◆ EXERCISE DESCRIPTION ◆
Arrange the entries from the start through the line containing "[x=836, y=119]" as a numbered list, leaving out blank lines.

↓↓↓

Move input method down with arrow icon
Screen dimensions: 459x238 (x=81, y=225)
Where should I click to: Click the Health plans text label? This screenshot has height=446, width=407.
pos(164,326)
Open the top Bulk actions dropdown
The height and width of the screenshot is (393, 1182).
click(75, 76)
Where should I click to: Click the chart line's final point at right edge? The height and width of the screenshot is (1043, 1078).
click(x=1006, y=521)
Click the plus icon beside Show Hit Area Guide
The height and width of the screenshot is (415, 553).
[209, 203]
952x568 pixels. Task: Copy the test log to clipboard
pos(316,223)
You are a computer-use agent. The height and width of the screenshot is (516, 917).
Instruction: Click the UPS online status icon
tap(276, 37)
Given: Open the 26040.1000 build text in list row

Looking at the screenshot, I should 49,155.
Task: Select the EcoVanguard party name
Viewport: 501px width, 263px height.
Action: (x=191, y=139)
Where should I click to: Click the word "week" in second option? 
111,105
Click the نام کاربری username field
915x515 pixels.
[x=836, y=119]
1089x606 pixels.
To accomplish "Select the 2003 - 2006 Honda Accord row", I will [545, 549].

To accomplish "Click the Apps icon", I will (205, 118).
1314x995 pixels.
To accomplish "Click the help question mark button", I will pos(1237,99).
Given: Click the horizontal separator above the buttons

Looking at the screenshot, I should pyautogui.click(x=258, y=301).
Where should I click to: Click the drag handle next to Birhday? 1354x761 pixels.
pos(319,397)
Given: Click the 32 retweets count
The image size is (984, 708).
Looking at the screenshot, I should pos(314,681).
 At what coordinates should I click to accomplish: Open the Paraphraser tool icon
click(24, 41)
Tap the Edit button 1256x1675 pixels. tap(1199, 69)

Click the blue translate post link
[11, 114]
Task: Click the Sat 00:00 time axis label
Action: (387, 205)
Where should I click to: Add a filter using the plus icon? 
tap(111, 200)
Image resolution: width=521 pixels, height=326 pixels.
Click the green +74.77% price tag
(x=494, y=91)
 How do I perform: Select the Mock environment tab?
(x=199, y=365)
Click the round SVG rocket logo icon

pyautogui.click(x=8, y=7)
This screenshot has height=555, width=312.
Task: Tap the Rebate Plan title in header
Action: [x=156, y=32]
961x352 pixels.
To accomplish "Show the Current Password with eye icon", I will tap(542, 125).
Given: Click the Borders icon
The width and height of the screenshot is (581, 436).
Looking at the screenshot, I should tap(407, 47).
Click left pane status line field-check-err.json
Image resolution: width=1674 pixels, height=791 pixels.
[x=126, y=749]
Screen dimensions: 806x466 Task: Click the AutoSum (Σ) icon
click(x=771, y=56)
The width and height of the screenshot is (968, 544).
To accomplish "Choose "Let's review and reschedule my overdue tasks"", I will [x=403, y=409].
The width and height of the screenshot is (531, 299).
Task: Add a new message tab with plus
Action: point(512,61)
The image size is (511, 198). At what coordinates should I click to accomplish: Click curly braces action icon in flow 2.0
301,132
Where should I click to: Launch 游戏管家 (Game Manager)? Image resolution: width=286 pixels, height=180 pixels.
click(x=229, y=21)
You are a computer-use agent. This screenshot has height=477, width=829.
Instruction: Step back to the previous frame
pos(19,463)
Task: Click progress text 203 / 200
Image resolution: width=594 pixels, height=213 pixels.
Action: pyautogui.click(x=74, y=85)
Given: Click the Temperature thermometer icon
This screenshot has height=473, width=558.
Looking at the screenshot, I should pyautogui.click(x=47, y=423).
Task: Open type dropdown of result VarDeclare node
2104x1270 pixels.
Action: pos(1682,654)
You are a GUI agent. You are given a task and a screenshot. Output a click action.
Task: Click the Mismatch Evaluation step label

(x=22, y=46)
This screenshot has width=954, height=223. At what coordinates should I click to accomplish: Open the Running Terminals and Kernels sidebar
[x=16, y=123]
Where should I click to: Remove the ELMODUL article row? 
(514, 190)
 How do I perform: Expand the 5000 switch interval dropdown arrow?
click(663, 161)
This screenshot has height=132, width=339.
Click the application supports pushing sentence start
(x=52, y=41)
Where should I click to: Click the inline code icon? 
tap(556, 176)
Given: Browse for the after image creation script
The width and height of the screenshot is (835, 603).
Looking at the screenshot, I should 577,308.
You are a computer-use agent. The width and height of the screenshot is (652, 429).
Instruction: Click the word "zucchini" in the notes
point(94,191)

↑↑↑

◆ WRITTEN REPLY ◆
1. Move input method down with arrow icon
2. Screen dimensions: 459x238 (x=81, y=225)
3. Where should I click to: Click the Health plans text label? This screenshot has height=446, width=407.
4. pos(164,326)
5. Open the top Bulk actions dropdown
6. The height and width of the screenshot is (393, 1182).
7. click(75, 76)
8. Where should I click to: Click the chart line's final point at right edge? The height and width of the screenshot is (1043, 1078).
9. click(x=1006, y=521)
10. Click the plus icon beside Show Hit Area Guide
11. The height and width of the screenshot is (415, 553).
12. [209, 203]
13. 952x568 pixels. Task: Copy the test log to clipboard
14. pos(316,223)
15. You are a computer-use agent. The height and width of the screenshot is (516, 917).
16. Instruction: Click the UPS online status icon
17. tap(276, 37)
18. Given: Open the 26040.1000 build text in list row
19. Looking at the screenshot, I should 49,155.
20. Task: Select the EcoVanguard party name
21. Viewport: 501px width, 263px height.
22. Action: (x=191, y=139)
23. Where should I click to: Click the word "week" in second option? 
24. 111,105
25. Click the نام کاربری username field
26. 915x515 pixels.
27. [x=836, y=119]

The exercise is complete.